PH, Australia planning joint patrols in South China Sea
SAN ANTONIO, Zambales — President Ferdinand “Bongbong” Marcos Jr. witnessed Filipino and Australian troops come ashore in amphibious vehicles and jump out of helicopters in parachutes—with close air support from F-35A fighter jets—to retake land occupied by an “enemy,” as the two countries staged their largest military drills yet on Friday.
The amphibious assault drills held in waters facing the West Philippine Sea in this province were the second and final part of an inaugural joint exercise named “Alon,” following an air assault training in Rizal, Palawan, earlier this week.
The activities were also an occasion for the top defense officials of both countries to affirm their security interest in the South China Sea, including the West Philippine Sea, saying they will work more closely on conducting “joint patrols.”
The combined training forces, with the support of the United States, rehearsed against Calabania, “a fictional country that has been continuously claiming international waters and asserting ownership over independent countries,” according to the exercise scenario.
Marcos said after the drills: “I think it’s an important aspect of how we prepare for any eventuality and considering that there have been so many events that attest to the volatility of the region.”
‘Global rules-based order’
Alon—which is part of Canberra’s flagship international engagement activity, Indo-Pacific Endeavor—is the largest joint military exercise so far staged by the Philippines and Australia, the only other country with a visiting forces agreement with Manila, aside from Washington.
Some 2,000 personnel, consisting of 700 from the Armed Forces of the Philippines, 1,200 from the Australian Defense Forces and 150 from the US Marine Corps, are taking part in the drills set from Aug. 13 to Aug. 31.
Australian Defense Minister Richard Marles, who joined Mr. Marcos and other officials to observe the military exercises, said “The message that we want to convey to the region and to the world from an exercise of this kind is that we are two countries committed to the global rules-based order.”
Marles and his Philippine counterpart, Gilberto Teodoro Jr., also said in a joint statement after the drills: “We recommitted to planning bilateral joint patrols in the South China Sea, West Philippine Sea and other areas of mutual interest.”
“We committed to expanding some of our bilateral activities in the future to include other countries committed to sustaining peace and security in our region,” they also said.
In comments to ABC radio, Marles said there was a “very significantly growing defense relationship between our two countries,” adding that Australia wanted more patrols alongside the Philippine Navy.

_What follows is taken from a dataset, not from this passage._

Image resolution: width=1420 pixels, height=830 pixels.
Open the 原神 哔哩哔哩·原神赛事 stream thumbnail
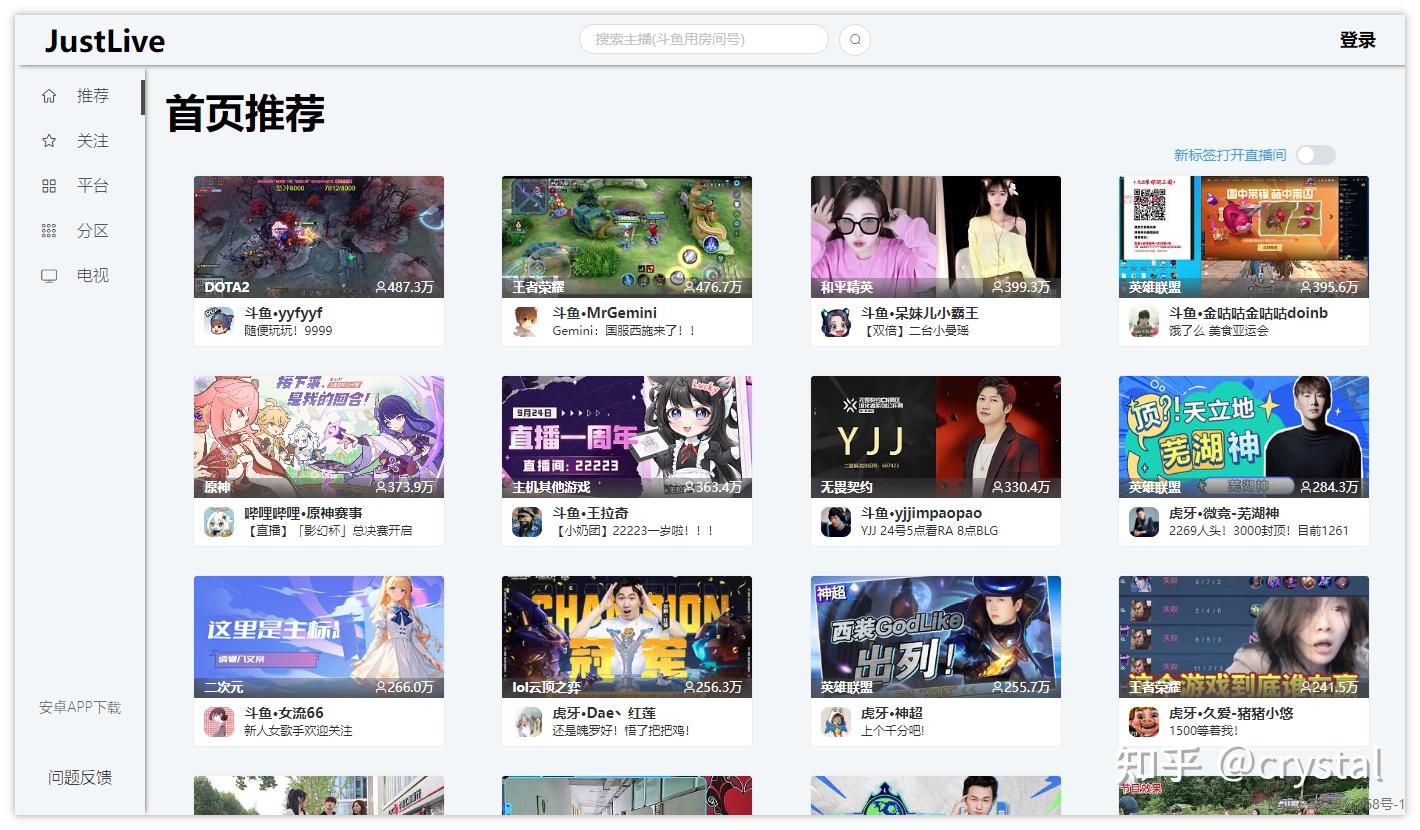318,436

“A whole lot of damage can be done to Australia before any potential adversary sets foot on our shores, and maintaining the rules-based order in Southeast Asia, maintaining the collective security of Southeast Asia, is fundamental to maintaining the national security of our country,” he said.
Marles said Australia, Japan and the Philippines conducted a joint patrol last week but a US navy vessel did not take part as planned.
Marcos said he was intent on discussing the “continuation” of joint military exercises between Manila and Canberra when Australian Prime Minister Anthony Albanese visits the country early next month. “You know when there’s good coordination, especially in the military, there’s a huge multiplier effect and that’s why it is important that we continue that,” the President said.
Albanese—who will be the first Australian leader to visit the Philippines in 20 years—is scheduled for talks in Manila on Sept. 7 and Sept. 8.
Euan Graham, a senior analyst at the Australian Strategic Policy Institute, said Mr. Marcos’ attendance was an indication of his administration’s prioritization of defense.
“It’s a sign that Malacañang takes the defense agenda seriously and is willing to invest political capital in other strategic partnerships alongside the US alliance. Australia and Japan are obvious candidates, as fellow allies of the US,” Graham told the Inquirer.